Mountain View, Calif.-based Keystream is leaving the beta status behind and launching SmartAd today, an SaaS platform that enables publishers and advertisers with falling ad revenues to start inserting advertisement overlays into Web videos right into its ’empty spaces’, meaning any area on the screen where the action isn’t taking place.

And who thinks inserting unavoidable, out-of-place logos and interactive ads in video streams (even live-streamed events) is a good idea, besides Keystream and hopefully a very small amount of desperate publishers and advertisers? Right, nobody does.

Sounds more like a DumbAd to me. If a video stream includes a scene featuring a big blue sky, a white wall or a grass field in the background, the maker probably put it in there for a reason. Who in their right mind would want to see ads placed right on top of those, even if that’s not where the ‘action’ is taking place? Annoying people with ad overlays that cover vital scenes or parts of a video stream is even worse, but not that much.

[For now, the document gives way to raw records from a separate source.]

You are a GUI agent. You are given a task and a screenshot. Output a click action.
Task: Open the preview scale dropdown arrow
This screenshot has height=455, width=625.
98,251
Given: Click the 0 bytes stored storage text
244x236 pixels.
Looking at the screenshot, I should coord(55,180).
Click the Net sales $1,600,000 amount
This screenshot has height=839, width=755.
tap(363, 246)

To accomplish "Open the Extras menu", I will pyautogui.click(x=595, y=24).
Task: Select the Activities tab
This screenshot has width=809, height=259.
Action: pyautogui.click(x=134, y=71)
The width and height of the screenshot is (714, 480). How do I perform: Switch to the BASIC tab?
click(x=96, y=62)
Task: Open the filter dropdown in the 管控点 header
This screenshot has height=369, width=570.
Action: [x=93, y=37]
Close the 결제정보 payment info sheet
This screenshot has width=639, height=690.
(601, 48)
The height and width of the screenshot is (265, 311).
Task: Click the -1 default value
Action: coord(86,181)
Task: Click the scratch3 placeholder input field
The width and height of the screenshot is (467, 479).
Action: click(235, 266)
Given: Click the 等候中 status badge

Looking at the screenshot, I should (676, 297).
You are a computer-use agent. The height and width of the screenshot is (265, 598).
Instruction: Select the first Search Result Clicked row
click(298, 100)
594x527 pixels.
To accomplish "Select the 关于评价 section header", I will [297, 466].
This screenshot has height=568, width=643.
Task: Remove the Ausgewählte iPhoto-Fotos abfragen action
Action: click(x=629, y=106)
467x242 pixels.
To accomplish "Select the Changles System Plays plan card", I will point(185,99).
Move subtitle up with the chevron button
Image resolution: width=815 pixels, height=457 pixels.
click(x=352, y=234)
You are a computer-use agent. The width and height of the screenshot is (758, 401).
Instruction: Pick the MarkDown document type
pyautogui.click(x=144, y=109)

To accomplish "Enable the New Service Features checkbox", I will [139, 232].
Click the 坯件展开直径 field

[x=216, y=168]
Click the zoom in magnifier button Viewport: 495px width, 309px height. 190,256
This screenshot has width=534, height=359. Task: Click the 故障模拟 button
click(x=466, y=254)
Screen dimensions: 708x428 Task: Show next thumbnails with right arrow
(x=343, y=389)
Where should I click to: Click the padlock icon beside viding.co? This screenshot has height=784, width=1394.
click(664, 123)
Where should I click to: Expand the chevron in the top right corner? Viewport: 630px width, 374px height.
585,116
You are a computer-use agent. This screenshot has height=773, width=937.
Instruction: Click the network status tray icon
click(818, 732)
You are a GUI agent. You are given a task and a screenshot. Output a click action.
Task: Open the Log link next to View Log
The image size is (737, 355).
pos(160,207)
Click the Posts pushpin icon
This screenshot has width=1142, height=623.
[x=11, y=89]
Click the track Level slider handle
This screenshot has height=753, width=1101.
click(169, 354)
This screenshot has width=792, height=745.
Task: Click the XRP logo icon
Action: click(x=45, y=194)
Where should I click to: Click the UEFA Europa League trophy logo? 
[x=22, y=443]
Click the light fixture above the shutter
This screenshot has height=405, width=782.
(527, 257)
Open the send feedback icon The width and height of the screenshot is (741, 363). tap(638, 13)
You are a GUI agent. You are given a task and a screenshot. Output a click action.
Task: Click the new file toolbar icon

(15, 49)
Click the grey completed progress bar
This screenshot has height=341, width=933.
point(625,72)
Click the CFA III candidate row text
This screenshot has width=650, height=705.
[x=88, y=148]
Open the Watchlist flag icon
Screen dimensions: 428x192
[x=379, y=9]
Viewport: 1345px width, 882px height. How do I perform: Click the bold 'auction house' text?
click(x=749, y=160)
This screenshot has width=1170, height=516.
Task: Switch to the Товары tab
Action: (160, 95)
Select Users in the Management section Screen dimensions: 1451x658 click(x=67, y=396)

The company’s press release reads: “blank spaces are found on average once every two minutes, providing an ad insertion opportunity that increases video ad monetization.” So that means you can expect to be bothered about 15 times if you’re watching a 30-minute video stream.

And they still have the nerve to say SmartAd “offers dramatic improvement in user experience” and that the ads are “non-obstructive” and “increase audience engagement”. I’d say they have a good chance to increase gagging and uncontrolled outbursts of anger by people who are tired of being fed irrelevant advertising without the ability to turn it off, but maybe I’m missing something.

As NewTeeVee points out, the UK’s ITV is already trialling the technology, as are USswitch.com and Freesat in the USA. Let’s hope the trials fail. Obviously, there is a need to open the advertising spigot when it comes to Web videos, but this is not the way to do it.

Keystream raised $1.3 million in venture capital led by Voyager Capital and joined by a couple of angel investors at the beginning of 2008 and is in the process of looking for a second round. Any investors looking to support a rotten idea can apply now.